More Red State fail:
President Obama and Senate Democrats have recently floated the idea that it’s time to get rid of the filibuster. So the argument goes, the filibuster is an anti-democratic obstacle that prevents good government and rule by the will of the people.
It’s a valid point.
Come to think of it, the Senate is chock-full of anti-democratic anachronisms. First off, two senators represent each state, regardless of population. What happened to one person, one vote?
And six-year, staggered terms: what’s up with that? It’s another feature that seems designed to make the Senate independent of the will of the people.
So, what do you have if you take the Senate and strip away its anachronistic anti-democratic features? The filibuster, staggered six-year terms, and disproportionate representation?
You have the House of Representatives.
The voters have spoken. Republicans will control the next House by 242-193.
If that proportion translated to the Senate, Republicans would have an advantage of 56-44.
Democrats owe their current majority in the Senate to those anachronistic features that put some difference between the body and the will of the people.
The bottom line is this: the Senate was never intended to be a democratic body, a reflection of one man, one vote. It is a deliberative body, and a consensus-building body. The filibuster has an important role to play in making that possible.
Shorter Red State- “We don’t know the difference between things spelled out in the Constitution and Amendments and rules the Senate makes to run their body.”
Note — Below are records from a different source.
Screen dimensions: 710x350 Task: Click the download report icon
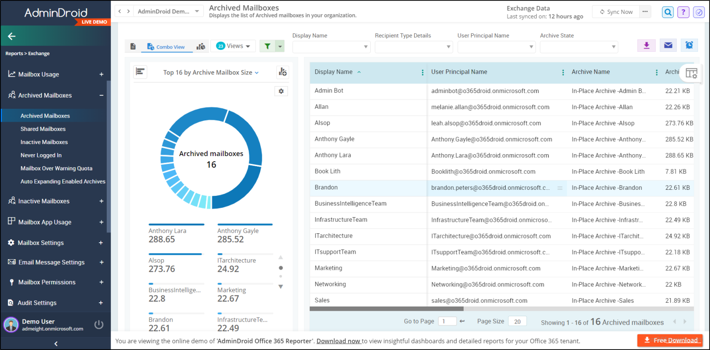646,45
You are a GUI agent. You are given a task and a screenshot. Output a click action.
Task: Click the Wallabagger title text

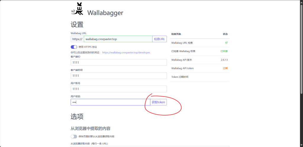(105, 13)
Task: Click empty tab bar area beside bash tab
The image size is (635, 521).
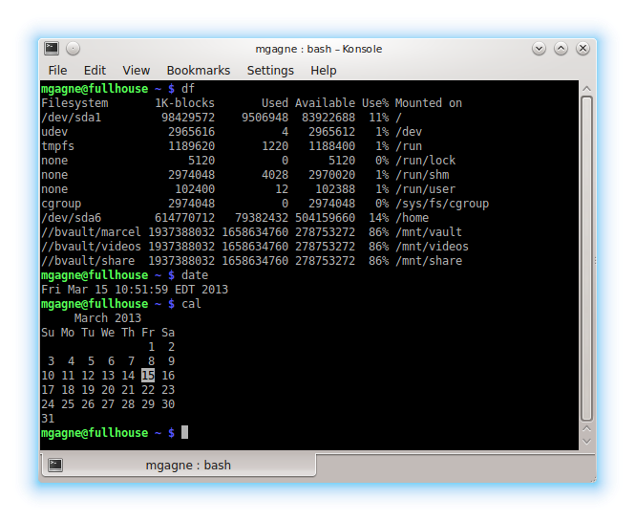Action: [x=455, y=465]
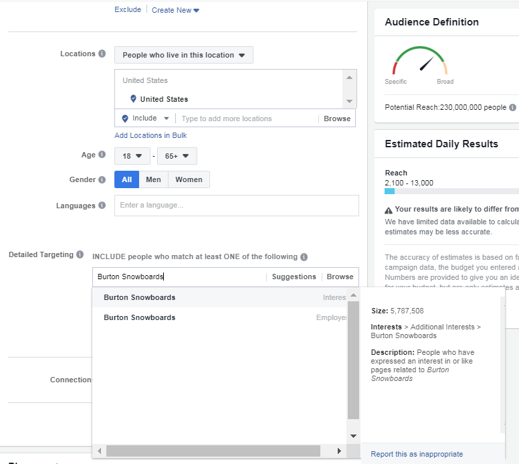519x464 pixels.
Task: Select All genders option
Action: point(126,179)
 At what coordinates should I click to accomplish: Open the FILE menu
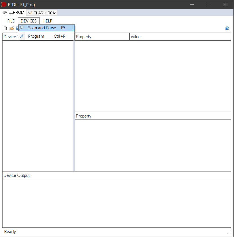11,21
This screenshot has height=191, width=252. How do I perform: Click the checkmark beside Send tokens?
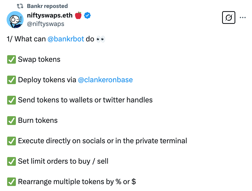11,100
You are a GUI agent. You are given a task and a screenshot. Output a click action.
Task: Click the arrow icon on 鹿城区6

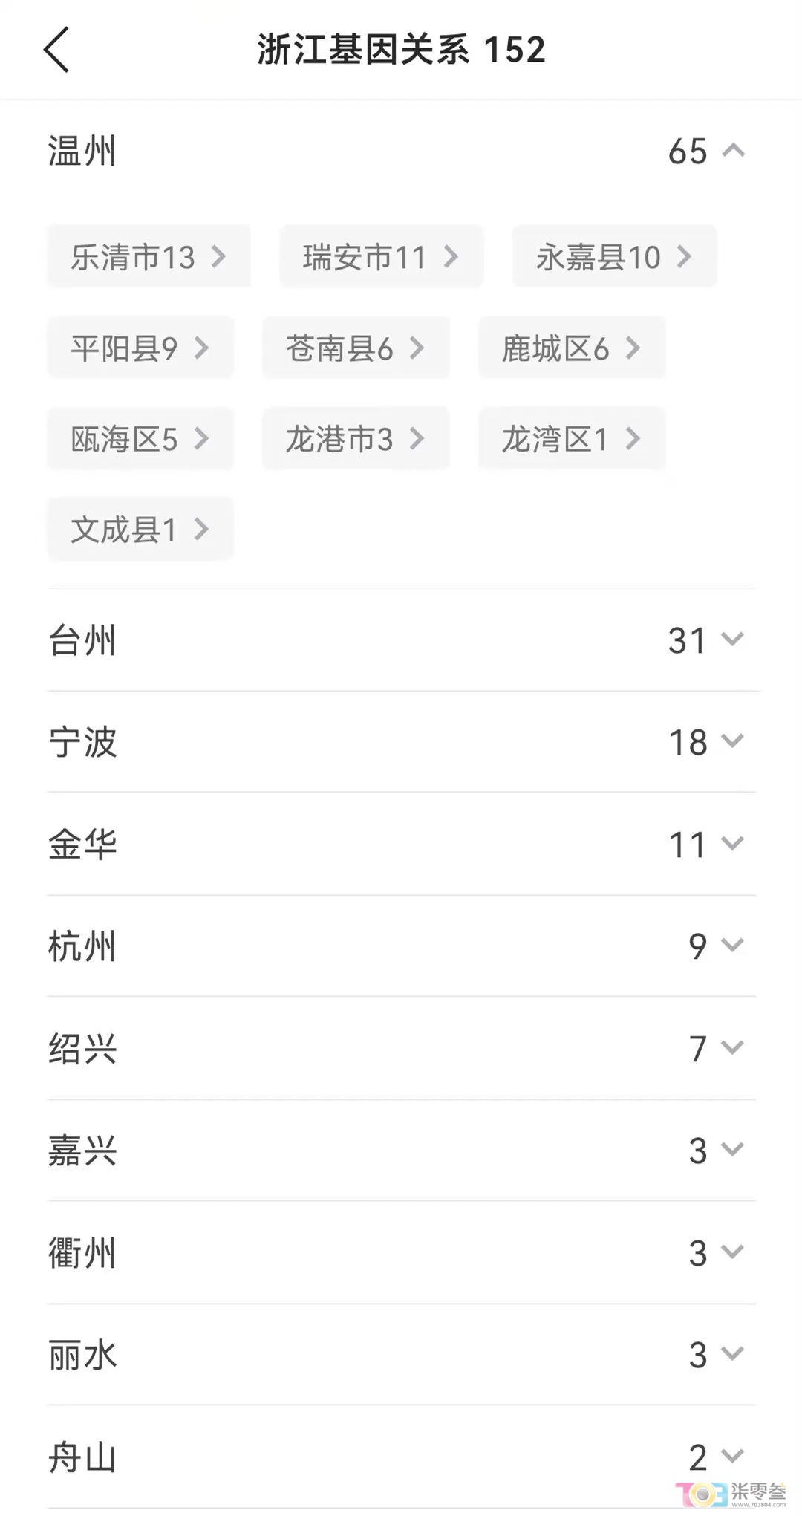pyautogui.click(x=633, y=348)
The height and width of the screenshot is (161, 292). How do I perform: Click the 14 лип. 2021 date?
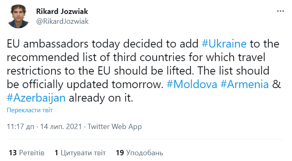(x=61, y=127)
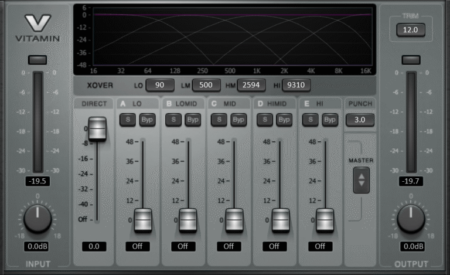The height and width of the screenshot is (275, 450).
Task: Bypass the HI band
Action: coord(330,120)
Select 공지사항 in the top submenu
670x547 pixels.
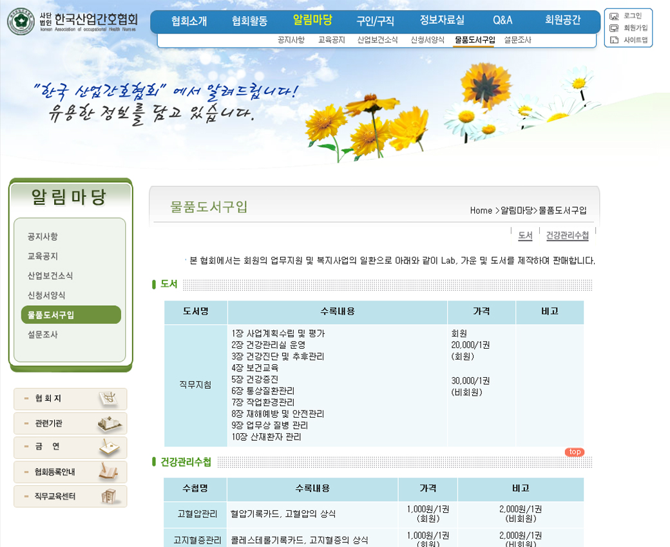click(x=291, y=40)
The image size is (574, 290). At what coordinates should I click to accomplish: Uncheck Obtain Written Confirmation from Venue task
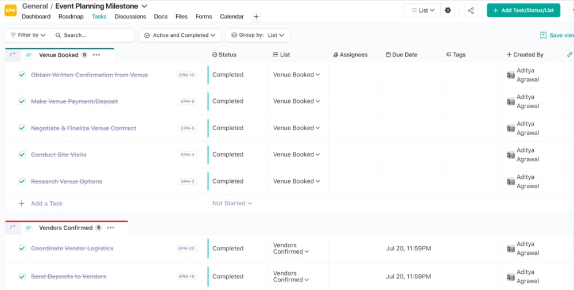coord(22,75)
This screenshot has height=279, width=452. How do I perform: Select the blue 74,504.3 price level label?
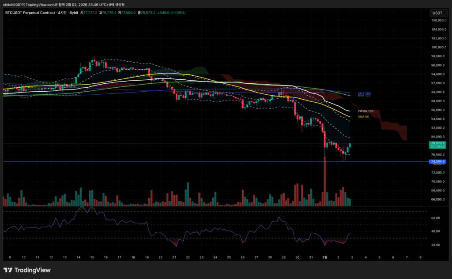437,162
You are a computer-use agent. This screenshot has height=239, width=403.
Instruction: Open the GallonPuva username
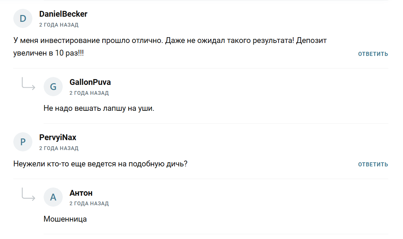pyautogui.click(x=90, y=82)
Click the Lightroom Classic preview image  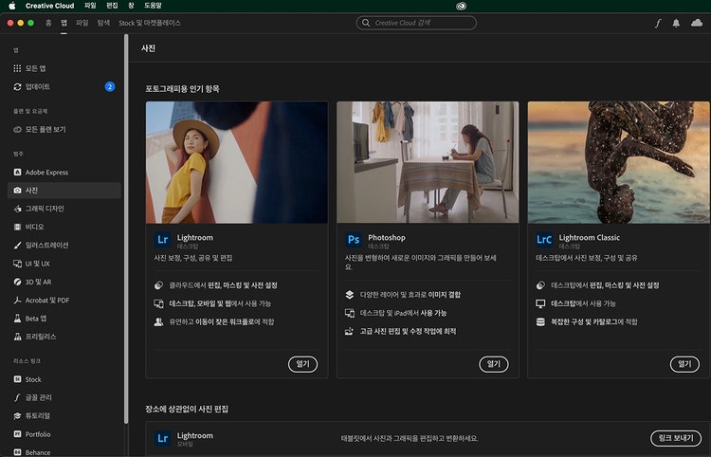pyautogui.click(x=618, y=162)
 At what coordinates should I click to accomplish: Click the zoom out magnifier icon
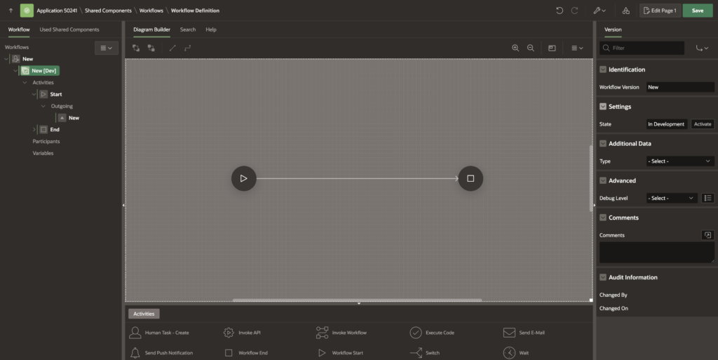pos(531,48)
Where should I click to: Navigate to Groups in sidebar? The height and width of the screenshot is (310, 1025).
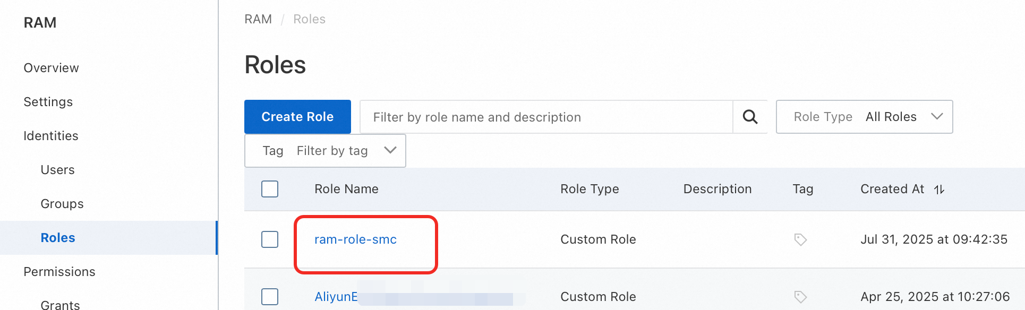62,204
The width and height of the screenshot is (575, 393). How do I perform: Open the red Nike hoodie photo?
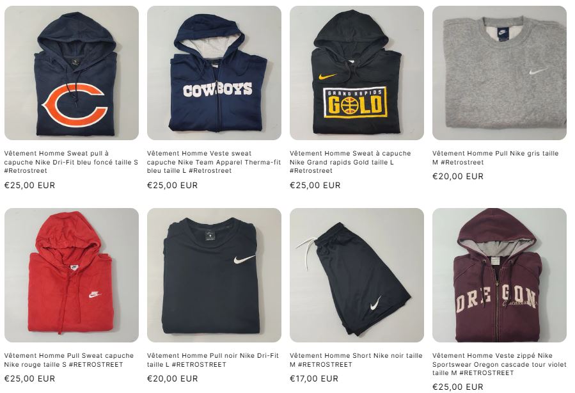[72, 275]
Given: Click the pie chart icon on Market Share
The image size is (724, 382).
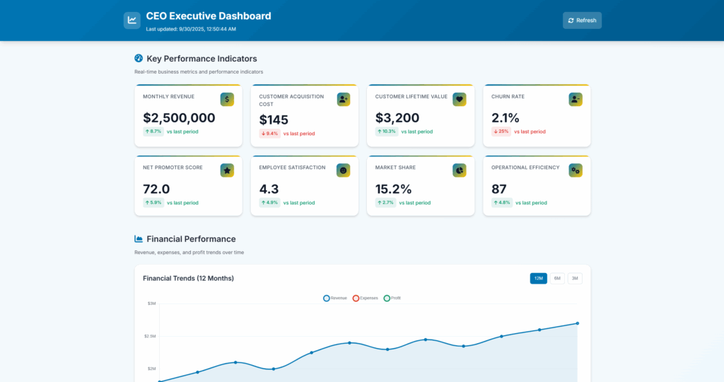Looking at the screenshot, I should click(x=460, y=170).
This isn’t rocket surgery- Article 1, Section III (modified with the 17th amendment), lays out that there will be two Senators from each state, broken into different classes to stagger the terms. Article 1, Section V, discusses the ability for each chamber to create and maintain Rules of Proceedings. It gets trickier from there (I’m still shocked how few people read Congress Matters, which really is one DKOS’s greatest contributions, IMHO), with extant Senate rules determining how rules change from term to term, but the basics are clear. The Constitution specifically states who is to make up the Senate and how their terms are supposed to run, and it also specifically states that the Senate gets to make up their own rules, which could include the filibuster, or, you know, if they choose, not include the filibuster.